[Problem description] Convert the items below, from the line containing "the Contact heading" through the last line, into a Markdown table with columns Row and Line, numbering each row and skipping blank lines.

--- Material ---

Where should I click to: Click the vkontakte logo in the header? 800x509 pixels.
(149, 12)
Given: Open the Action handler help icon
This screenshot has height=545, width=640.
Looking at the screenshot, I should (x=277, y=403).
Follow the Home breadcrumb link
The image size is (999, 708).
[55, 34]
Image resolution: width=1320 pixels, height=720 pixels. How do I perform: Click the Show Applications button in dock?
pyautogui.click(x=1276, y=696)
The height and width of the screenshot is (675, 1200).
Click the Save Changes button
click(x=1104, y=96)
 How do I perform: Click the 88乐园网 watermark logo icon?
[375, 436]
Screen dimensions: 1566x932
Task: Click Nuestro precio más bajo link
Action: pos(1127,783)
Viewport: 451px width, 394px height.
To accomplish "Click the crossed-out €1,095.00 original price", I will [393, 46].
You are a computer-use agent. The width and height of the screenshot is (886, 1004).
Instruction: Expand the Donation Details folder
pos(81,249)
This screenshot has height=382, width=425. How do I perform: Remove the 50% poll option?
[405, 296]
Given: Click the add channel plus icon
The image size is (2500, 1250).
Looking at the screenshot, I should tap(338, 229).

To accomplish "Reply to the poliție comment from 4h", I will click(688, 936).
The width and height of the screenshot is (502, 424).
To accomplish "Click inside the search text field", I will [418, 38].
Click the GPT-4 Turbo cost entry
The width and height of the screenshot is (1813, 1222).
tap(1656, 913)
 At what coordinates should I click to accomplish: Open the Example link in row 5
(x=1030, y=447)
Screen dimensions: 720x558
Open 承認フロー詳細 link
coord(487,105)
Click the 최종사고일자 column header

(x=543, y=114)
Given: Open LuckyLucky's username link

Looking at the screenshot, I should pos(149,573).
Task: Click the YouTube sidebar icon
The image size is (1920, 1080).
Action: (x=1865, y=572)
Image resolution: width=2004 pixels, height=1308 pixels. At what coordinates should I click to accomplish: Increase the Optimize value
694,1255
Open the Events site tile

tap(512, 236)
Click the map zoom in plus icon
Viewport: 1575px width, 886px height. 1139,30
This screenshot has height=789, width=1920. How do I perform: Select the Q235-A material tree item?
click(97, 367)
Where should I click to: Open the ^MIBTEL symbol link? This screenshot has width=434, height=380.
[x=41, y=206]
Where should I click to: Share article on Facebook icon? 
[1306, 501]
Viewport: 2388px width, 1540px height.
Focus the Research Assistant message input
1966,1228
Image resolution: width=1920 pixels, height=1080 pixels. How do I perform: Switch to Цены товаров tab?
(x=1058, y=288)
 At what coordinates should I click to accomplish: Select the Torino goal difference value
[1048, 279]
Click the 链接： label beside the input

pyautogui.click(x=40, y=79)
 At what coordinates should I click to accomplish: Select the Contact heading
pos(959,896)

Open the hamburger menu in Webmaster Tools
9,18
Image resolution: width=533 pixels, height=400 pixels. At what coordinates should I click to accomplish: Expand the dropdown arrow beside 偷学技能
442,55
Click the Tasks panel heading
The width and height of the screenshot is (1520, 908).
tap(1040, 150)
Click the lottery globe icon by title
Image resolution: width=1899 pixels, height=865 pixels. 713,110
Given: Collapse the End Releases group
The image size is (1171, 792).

---

[Output]
| Row | Line |
|---|---|
| 1 |  At what coordinates should I click to accomplish: Select the Contact heading |
| 2 | pos(959,896) |
| 3 | Open the hamburger menu in Webmaster Tools |
| 4 | 9,18 |
| 5 | Image resolution: width=533 pixels, height=400 pixels. At what coordinates should I click to accomplish: Expand the dropdown arrow beside 偷学技能 |
| 6 | 442,55 |
| 7 | Click the Tasks panel heading |
| 8 | The width and height of the screenshot is (1520, 908). |
| 9 | tap(1040, 150) |
| 10 | Click the lottery globe icon by title |
| 11 | Image resolution: width=1899 pixels, height=865 pixels. 713,110 |
| 12 | Given: Collapse the End Releases group |
| 13 | The image size is (1171, 792). |